第55話 漆黒の中の光
「何がどうなった?」
真っ暗な空間で、侯爵が、か細い声を上げた。
侯爵・・・そりゃ、こっちのセリフですよ。
右手で光の球を作り、辺りを照らした。
俺と侯爵だけが光に照らされて姿を現した。
「ルラン!無事か?」
無事か?・・・じゃないわ!
「説明して貰おうかな。事と次第によっては・・・覚悟はできているよな?」
柄にもなく、つい凄んでしまった。
「あぁ、分かっている。」
侯爵は、ぺたんと座り込んでしまった。
「まず・・・これは何だ?」
俺は、自分の首に下がっているタリスマンを指差した。
「それは、“服従の証”と呼ばれるタリスマンだ。」
「タリスマンだぁ?」
「タリスマンです。」
「それで?」
「首に下げられた者が、タリスマンの裏側に刻まれた者に絶対服従するように魔法が掛けられている、所謂“呪われたアイテム”・・・です。」
裏?
タリスマンをひっくり返してみると、“ファミリーライン:ミーヴ”の文字が打刻されていた。
魔法が掛けられたアイテムか。
でも、俺は魔法を掛けられた感覚ないんだよな~。
首から下げられた瞬間に、タリスマンの魔法が発動した事と、付き人の・・・エルンスト?の発言と侯爵の言動に便乗してみたけど。

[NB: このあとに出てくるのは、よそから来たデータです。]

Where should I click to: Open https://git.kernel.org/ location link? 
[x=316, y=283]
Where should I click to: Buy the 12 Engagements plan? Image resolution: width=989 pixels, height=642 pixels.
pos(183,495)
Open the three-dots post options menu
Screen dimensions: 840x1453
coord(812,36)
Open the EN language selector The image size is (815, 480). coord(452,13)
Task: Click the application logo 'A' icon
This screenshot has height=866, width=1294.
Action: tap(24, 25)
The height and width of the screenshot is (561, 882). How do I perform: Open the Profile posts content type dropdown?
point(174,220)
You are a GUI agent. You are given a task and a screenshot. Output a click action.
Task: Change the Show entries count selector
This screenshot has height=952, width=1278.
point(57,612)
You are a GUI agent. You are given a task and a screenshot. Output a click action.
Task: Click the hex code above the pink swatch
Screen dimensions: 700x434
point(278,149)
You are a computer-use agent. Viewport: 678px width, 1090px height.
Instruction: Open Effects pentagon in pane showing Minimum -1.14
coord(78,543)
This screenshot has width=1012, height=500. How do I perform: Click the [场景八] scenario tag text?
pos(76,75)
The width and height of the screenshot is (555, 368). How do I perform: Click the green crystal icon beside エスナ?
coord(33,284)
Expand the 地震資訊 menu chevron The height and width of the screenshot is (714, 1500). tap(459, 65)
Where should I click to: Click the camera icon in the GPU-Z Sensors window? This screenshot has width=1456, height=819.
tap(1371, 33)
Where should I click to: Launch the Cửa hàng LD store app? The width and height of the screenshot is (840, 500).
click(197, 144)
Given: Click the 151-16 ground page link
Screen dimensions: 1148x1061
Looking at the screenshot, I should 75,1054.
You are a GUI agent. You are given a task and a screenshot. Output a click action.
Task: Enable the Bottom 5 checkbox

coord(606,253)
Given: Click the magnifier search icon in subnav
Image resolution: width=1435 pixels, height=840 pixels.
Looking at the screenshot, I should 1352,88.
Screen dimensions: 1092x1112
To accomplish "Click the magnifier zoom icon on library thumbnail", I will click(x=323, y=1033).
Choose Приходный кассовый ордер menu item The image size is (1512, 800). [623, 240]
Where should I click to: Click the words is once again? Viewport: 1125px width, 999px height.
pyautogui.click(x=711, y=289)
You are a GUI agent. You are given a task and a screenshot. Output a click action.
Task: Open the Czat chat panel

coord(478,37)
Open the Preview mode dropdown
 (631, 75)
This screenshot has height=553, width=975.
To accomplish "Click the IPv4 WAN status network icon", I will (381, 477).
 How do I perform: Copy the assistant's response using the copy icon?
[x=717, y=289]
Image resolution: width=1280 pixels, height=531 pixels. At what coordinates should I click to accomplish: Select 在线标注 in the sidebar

余りに緊迫した状況だっただけに、俺みたいな大根役者の下手糞な演戯でも、バレなかったのだろう。
そんなことはさておき、なんで、魔法掛からなかったんだろう・・・。
威力弱め?
でも、付き人のエルンストが、俺を魔王と称していた。
俺を魔王だと思って使ったのなら、弱い道具な訳が無い・・・と思うんだが・・・。
ってか、俺が魔王?
この点も問い詰める必要があるな。
「このアイテムは?」
「レジェンド級・・・です。」
「レジェンド級か。」
もっと詳しく聞きたかったけど、聞き方が分からなかったから、曖昧にして押し切ってみたけど、レジェンドって何だ?
英語で、伝説とかって意味だったっけ?
こんなことならエロジジイ・・・じゃない、ボルカールに、アイテムについて色々聞いておくべきだった。
ボルカール?
いけね、グラーシュのブーツとアルディの弓の事、すっかり忘れてた。
ルーロック山に行く前に寄っておくか。
「レジェンドが効かないとなると、ルランはレジャンドか、それ・・・」
「ルランー?」
「ルラン様・・・」
「よろしい!」
ごめん、なんか、つい、悪ノリして、この状況を愉しんじゃった。
偉そうにしてる奴は、嫌いだから、俺もそうなりたくないんだよね~。
自分のことが好きじゃなくなるって、マジでしんどいから。
あとで、ルランに戻して貰おう。
その前に・・・
「これは、おまえのか?」
「いや、違う・・・ます。」
違うますって、侯爵、アホの子みたいじゃん・・・まぁ、いっか。
多分、これまで見てきた俺の戦い方と、今の状況から、極度の緊張と自らの威厳の狭間で、頭がバグってるのかもしれんから、多めに見るか。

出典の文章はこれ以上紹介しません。